Given a sequence of i.i.d. random variables, say, $X_i \in [0,1]$ for $i = 1,2,...,n$, I'm trying to bound the expected number of times the empirical mean $\frac{1}{n}\sum_{i=1}^n X_i$ will exceed a value, $c \geq 0$, as we continue to draw samples, that is: $$ \mathcal{T} \overset{def}{=} \sum_{j=1}^n \mathbb{P} \left(\left\{ \frac{1}{j}\sum_{i=1}^j X_i \geq c\right\}\right) $$
If we assume that $c = a + \mathbb{E}[X]$ for some $a > 0$, we can use Hoeffding's inequality to arrive at
\begin{align} \mathcal{T} & \leq \sum_{j=1}^n e^{-2ja^2} \\ & = \frac{1 - e^{-2 a^2 n}}{e^{2 a^2}-1} \end{align}
Which looks nice (maybe) but is actually quite a loose bound, are there any better ways of bounding this value? I expect there may be a way since the different events (for each $j$) are clearly not independent, I'm not aware of any way to exploit this dependence. Also, it would be nice to remove the restriction that $c$ is greater than the mean.

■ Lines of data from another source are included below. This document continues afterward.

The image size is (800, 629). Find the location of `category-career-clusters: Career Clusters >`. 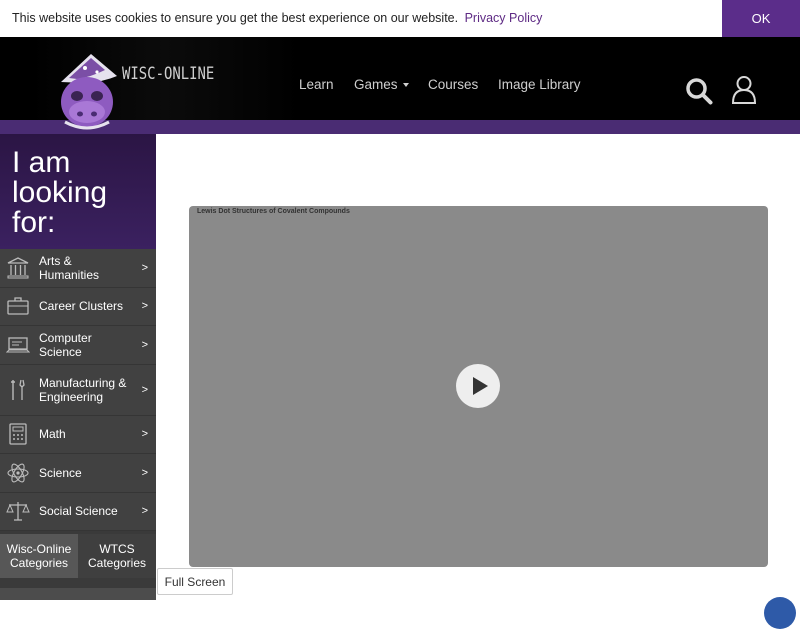

category-career-clusters: Career Clusters > is located at coordinates (78, 306).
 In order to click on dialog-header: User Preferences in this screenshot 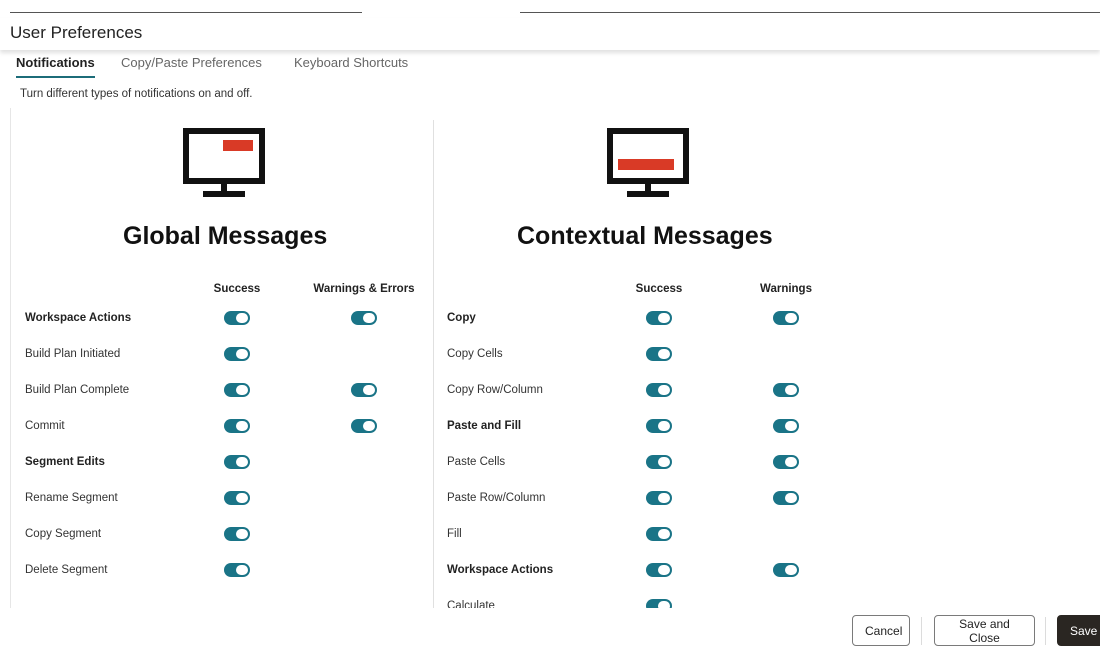, I will do `click(550, 34)`.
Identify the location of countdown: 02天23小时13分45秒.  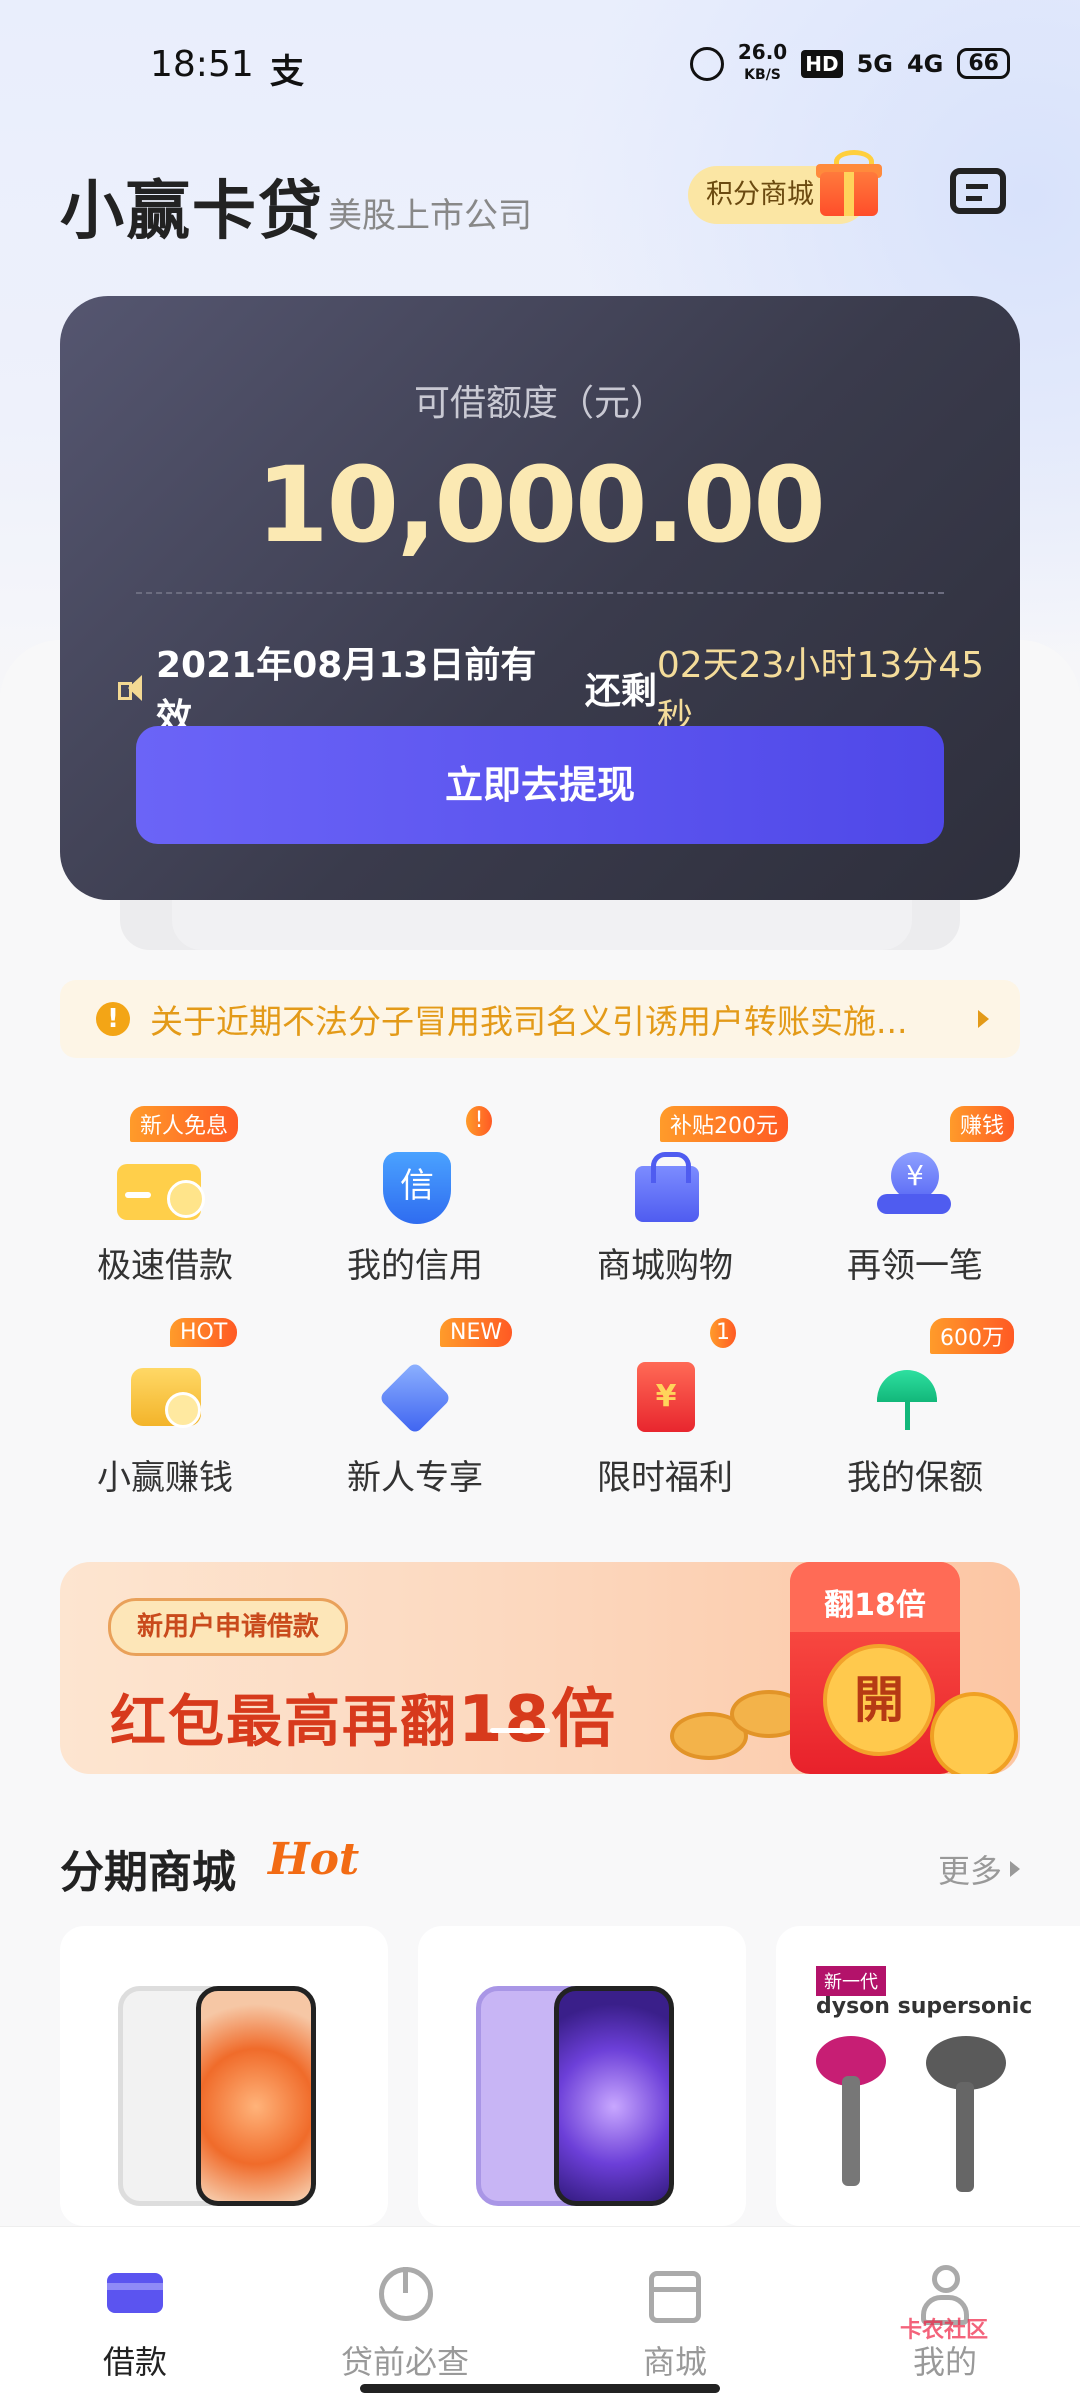
(820, 692).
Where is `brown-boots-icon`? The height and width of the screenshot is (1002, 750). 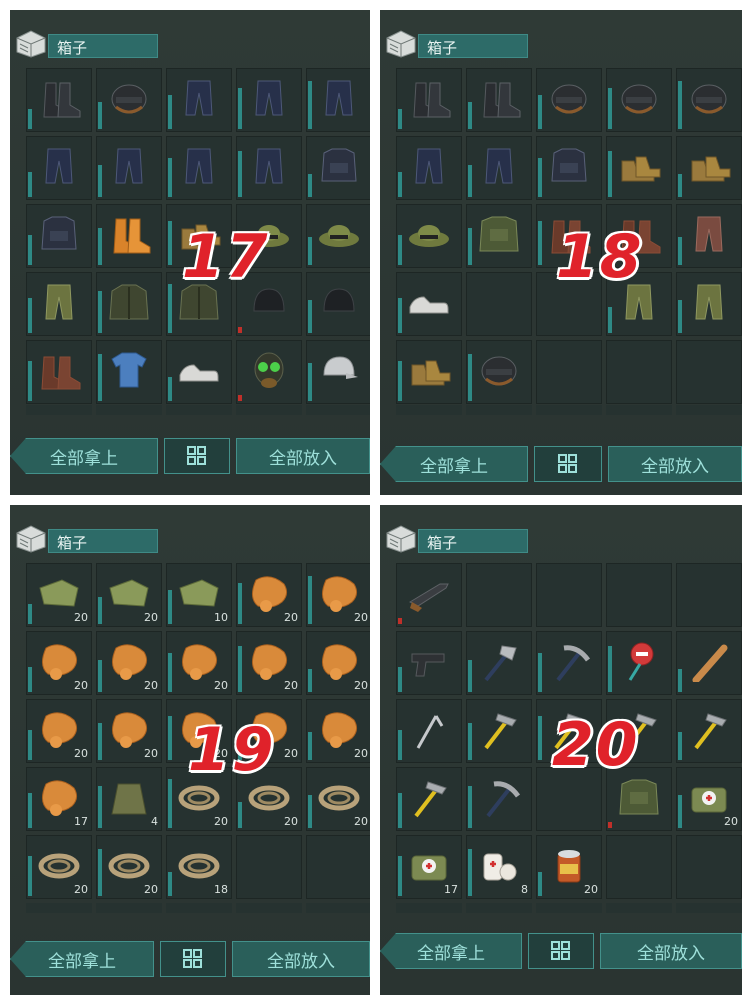 brown-boots-icon is located at coordinates (61, 373).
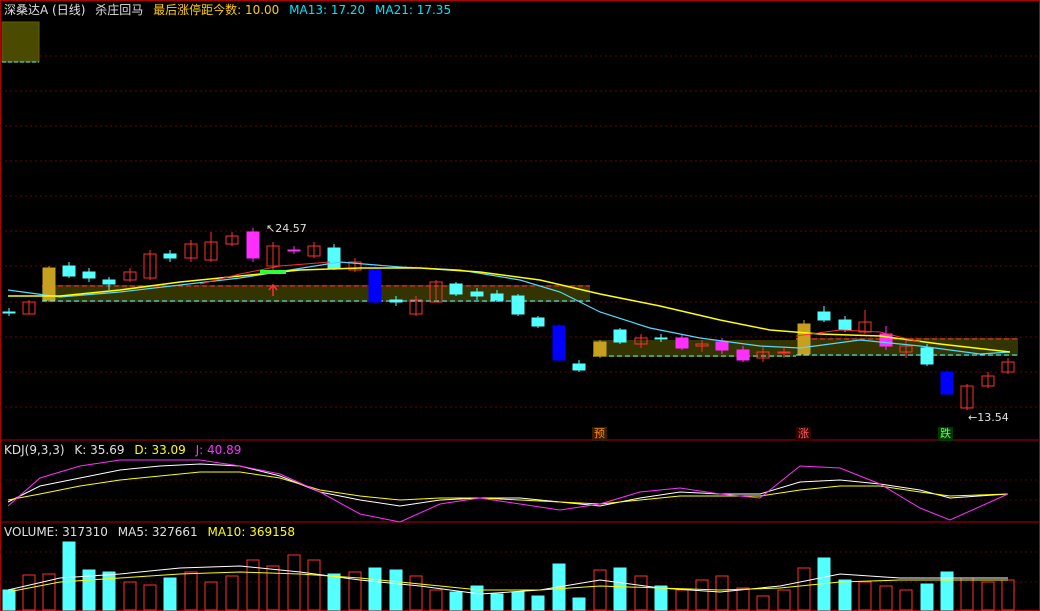 The width and height of the screenshot is (1040, 611). What do you see at coordinates (108, 450) in the screenshot?
I see `kdj-k-value: 35.69` at bounding box center [108, 450].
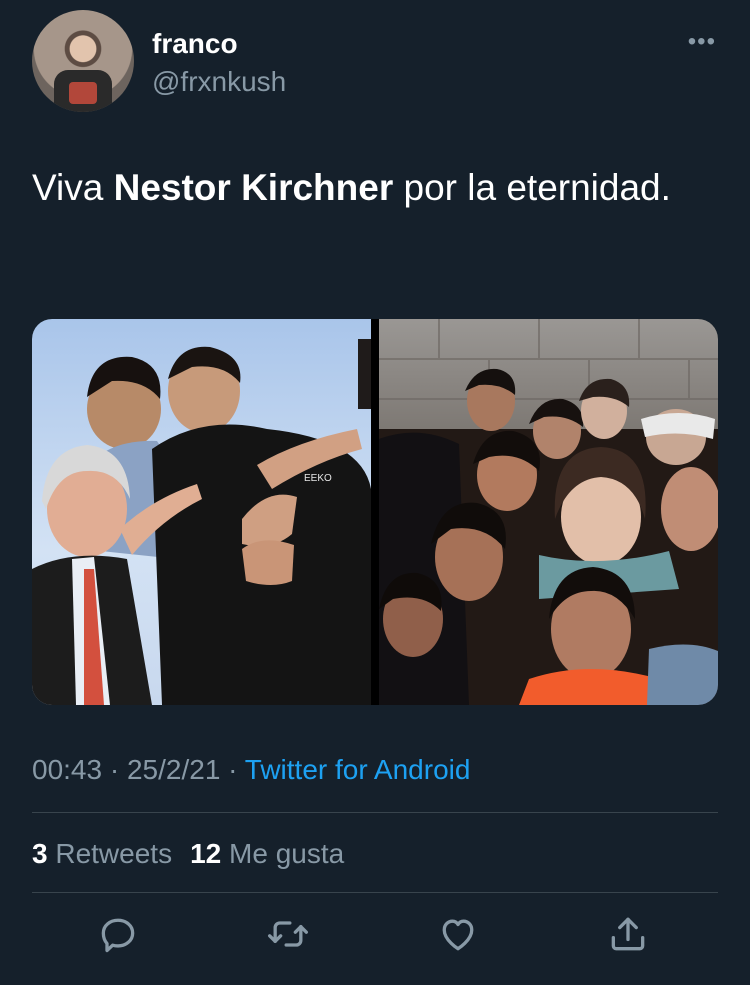 The width and height of the screenshot is (750, 985). Describe the element at coordinates (83, 61) in the screenshot. I see `avatar` at that location.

edit: The restriction on $c$ being greater than the mean can be removed if we use Markov's Inequality as follows:
\begin{align} \mathcal{T} & \leq \sum_{j=1}^n \frac{\frac{1}{j}\mathbb{E}[X]}{c} \\ & = \frac{\mathbb{E}[X]H_n}{c} \end{align} Which is more general, but much worse than the above bound, although it's clear that $\mathcal{T}$ must diverge whenever $c \leq \mathbb{E}[X]$.